Der Spaß sollte auf jeden Fall im Vordergrund stehen doch eine WM ohne Leistung ist nicht denkbar! So traten 16 Nationen an, Frauen und Männer zwischen acht und 65 Jahren paddelten um diverse Titel. Die Besonderheit des Rennens lag im Material. Fuhren doch alle Teilnehmer das gleiche Board und jeder hatte die gleichen Ausgangsbedingungen in puncto Ausrüstung.
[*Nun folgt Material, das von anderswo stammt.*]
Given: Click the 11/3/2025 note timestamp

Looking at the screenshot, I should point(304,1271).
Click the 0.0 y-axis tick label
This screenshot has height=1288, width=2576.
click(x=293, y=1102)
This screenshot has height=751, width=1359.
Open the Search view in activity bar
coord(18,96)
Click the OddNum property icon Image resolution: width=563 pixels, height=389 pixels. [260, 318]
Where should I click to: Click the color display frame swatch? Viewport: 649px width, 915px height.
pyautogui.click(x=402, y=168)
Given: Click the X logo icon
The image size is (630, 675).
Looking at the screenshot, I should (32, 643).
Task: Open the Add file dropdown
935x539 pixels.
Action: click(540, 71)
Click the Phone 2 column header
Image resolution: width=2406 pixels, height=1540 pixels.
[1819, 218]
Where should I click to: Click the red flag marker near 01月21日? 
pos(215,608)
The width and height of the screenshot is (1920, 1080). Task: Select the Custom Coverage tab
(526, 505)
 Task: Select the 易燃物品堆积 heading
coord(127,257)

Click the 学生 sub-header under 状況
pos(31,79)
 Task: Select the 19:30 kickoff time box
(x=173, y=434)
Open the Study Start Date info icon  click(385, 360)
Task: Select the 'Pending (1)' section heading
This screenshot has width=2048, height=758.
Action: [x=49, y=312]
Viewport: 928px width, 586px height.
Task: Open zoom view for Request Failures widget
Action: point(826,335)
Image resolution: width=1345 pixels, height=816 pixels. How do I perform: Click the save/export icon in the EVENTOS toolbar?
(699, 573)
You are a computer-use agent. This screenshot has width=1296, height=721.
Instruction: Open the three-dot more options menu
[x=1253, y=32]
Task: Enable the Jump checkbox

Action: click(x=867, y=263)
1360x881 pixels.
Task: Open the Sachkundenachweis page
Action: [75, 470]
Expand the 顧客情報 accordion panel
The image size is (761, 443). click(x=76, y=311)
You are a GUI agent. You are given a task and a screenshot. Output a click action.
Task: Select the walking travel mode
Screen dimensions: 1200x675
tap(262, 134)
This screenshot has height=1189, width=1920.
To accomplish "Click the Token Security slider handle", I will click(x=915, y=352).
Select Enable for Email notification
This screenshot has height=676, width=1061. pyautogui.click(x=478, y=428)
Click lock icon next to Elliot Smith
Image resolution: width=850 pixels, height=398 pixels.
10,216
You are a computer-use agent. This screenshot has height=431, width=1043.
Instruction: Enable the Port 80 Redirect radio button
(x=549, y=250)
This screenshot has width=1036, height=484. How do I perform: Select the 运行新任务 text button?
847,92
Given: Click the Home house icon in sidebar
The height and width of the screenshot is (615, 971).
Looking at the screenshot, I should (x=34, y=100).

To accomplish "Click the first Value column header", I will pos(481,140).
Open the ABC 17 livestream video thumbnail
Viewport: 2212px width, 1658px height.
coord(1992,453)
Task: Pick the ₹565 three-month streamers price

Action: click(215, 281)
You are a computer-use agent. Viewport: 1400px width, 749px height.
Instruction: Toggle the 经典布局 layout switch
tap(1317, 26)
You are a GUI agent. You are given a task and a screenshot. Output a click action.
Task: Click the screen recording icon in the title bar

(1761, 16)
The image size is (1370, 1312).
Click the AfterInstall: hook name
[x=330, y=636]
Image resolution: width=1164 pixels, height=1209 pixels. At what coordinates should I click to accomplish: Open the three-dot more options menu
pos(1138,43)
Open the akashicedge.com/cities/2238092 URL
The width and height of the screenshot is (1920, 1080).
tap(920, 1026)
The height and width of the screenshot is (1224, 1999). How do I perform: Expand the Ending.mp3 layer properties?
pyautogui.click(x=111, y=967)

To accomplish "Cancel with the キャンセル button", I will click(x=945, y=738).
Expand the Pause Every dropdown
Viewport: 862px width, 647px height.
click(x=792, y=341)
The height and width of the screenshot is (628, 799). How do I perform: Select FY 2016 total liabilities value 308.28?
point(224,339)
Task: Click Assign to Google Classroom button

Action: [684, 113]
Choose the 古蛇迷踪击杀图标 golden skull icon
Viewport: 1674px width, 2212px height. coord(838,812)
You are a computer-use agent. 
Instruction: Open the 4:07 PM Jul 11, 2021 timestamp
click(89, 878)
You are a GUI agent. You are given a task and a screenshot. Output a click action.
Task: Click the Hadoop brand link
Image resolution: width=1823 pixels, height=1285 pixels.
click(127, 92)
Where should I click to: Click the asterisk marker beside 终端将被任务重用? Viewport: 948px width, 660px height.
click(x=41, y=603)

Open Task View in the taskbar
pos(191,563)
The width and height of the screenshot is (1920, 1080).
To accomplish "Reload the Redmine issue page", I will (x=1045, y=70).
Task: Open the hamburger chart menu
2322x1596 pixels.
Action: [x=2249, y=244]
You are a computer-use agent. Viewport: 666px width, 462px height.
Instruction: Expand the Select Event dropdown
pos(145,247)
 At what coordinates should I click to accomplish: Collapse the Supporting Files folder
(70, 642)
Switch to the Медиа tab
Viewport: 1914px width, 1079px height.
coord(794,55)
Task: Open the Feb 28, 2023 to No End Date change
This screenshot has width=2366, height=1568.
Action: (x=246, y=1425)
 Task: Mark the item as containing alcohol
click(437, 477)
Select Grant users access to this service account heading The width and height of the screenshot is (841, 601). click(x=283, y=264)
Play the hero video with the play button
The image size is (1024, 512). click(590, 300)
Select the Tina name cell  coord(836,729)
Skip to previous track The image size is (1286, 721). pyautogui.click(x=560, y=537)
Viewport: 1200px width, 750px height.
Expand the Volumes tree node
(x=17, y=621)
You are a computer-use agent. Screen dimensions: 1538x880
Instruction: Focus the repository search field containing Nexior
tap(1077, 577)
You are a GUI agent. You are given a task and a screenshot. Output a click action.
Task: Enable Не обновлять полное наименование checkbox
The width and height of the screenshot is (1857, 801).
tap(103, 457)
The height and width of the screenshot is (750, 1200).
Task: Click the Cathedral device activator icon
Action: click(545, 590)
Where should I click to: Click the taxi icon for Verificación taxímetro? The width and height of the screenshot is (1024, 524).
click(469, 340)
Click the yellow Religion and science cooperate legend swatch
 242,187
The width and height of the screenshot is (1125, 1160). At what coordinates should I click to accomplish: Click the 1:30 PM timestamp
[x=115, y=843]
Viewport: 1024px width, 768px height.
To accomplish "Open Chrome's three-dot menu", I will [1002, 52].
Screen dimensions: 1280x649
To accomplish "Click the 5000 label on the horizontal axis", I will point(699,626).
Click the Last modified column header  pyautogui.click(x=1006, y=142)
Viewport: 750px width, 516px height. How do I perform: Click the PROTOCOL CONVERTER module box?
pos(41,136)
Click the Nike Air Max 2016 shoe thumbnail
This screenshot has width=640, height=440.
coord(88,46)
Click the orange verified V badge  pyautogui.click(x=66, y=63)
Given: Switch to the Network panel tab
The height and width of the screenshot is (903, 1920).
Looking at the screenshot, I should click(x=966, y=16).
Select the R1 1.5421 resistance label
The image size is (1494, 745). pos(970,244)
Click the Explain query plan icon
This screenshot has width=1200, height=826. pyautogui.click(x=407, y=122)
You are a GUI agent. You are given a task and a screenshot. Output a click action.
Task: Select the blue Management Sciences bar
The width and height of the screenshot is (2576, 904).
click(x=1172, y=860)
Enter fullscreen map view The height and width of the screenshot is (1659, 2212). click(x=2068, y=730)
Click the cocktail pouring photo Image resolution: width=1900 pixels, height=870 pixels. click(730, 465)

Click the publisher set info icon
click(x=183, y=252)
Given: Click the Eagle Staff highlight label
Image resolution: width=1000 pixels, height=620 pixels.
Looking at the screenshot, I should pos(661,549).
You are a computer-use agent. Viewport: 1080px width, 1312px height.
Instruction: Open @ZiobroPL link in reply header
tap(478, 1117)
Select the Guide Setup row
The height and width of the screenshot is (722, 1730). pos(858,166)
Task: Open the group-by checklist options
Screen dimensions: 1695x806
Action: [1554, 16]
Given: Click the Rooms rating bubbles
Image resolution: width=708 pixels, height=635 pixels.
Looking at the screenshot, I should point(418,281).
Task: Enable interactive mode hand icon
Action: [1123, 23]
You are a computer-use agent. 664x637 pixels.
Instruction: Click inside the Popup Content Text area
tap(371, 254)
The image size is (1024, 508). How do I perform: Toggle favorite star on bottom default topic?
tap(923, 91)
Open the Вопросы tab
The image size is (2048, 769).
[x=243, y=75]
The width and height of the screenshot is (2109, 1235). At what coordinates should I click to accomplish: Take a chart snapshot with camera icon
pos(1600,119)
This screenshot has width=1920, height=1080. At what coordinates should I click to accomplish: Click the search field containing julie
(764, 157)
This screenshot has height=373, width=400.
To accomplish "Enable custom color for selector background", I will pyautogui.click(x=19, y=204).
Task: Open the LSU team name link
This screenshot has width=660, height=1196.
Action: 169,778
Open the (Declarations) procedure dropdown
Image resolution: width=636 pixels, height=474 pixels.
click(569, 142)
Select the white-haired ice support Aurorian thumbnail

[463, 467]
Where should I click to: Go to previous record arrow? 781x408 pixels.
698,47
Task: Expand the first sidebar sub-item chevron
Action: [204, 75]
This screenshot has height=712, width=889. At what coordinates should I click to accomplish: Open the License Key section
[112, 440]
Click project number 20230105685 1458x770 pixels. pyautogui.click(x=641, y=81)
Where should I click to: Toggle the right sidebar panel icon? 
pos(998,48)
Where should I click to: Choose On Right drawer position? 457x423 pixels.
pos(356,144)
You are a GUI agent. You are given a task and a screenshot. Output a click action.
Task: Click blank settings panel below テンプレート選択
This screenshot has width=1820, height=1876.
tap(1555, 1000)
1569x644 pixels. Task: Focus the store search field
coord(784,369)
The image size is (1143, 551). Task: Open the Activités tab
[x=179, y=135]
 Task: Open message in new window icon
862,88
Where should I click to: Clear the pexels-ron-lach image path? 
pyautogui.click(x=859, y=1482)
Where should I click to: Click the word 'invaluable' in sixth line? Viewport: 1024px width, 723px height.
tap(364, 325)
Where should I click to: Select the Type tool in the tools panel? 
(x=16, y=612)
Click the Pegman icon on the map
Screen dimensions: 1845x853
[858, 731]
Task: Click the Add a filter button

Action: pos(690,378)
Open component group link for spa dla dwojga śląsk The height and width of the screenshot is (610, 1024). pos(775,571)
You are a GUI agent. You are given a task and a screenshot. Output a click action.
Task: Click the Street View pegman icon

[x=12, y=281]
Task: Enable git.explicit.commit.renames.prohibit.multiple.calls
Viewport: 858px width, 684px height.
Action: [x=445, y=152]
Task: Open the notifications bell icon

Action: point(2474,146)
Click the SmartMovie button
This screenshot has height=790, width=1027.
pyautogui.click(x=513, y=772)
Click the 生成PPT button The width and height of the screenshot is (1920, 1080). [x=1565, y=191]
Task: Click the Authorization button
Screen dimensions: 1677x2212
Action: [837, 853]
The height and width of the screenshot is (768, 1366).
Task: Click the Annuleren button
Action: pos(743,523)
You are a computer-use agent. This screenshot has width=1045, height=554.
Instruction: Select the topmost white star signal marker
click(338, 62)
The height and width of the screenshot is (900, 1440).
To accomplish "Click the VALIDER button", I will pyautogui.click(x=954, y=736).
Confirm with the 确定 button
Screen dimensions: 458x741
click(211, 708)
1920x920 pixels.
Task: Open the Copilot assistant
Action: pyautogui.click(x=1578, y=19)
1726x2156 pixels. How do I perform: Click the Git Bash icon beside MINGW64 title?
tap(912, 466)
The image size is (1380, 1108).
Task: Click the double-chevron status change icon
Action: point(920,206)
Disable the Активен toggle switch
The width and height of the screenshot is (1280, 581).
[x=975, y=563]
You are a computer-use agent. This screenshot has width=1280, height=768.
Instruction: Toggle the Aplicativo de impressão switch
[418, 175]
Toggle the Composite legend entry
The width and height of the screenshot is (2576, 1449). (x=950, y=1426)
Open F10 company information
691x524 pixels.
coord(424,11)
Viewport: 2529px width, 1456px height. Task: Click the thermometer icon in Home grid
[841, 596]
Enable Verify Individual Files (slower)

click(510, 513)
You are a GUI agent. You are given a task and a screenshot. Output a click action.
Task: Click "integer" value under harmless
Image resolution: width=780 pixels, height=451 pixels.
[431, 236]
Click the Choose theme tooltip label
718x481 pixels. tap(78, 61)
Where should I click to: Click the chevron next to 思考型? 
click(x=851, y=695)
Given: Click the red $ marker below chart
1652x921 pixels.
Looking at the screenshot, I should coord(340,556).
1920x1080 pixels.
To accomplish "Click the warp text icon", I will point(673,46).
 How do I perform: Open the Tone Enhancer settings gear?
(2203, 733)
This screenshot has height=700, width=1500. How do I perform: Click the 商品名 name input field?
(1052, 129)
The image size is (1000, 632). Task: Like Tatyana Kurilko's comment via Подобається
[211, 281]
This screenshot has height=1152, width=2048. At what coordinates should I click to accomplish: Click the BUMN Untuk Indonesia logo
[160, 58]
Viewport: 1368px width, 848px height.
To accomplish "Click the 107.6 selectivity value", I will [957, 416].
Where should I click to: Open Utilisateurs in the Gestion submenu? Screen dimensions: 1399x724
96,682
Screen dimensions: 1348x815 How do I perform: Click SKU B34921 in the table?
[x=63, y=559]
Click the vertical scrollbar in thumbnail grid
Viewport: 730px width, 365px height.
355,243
Ein aufblasbares Naish 1 stand jedem Teilnehmer zur Verfügung, sofern er nicht ein Eigenes besaß. Faire Voraussetzungen für ein Rennen wie die N1SCO Weltmeisterschaft.

So wurden an zwei Tagen Sieger in verschiedenen Disziplinen im Einzelund Teamrennen sowie auf der Langstrecke ausgefochten. Ein besonderes Highlight stellte sicher die Anwesenheit der Surflegende Robby Naish dar. Die Zuschauer am Sonntag konnten Naish selber auf dem Board sehen nahm er doch an der Langdistanz teil. Im hinteren Feld wollte er die Teilnehmer motivieren so paddelte er dann nach 2 Stunden 37 Minuten ins Ziel. Neben ihm ein achtjähriges Mädchen und ein neunjähriger Junge - völlig durchnässt vom Regen und abgekämpft vom Wind jedoch glücklich!

Als lockeren Abschluss gab es noch ein Staffelrennen, bei dem die Zuschauer erneut staunten, sahen sie doch keinen anderen als Gregor Schlierenzauer in einem Team – die Begeisterung am Sport verbindet eben doch! Ein durch und durch gelungenes Wochenende und wem es wirklich zu kalt wurde, der konnte sich in einer kleinen, mobilen Sauna die erwünschte Wärme zuführen!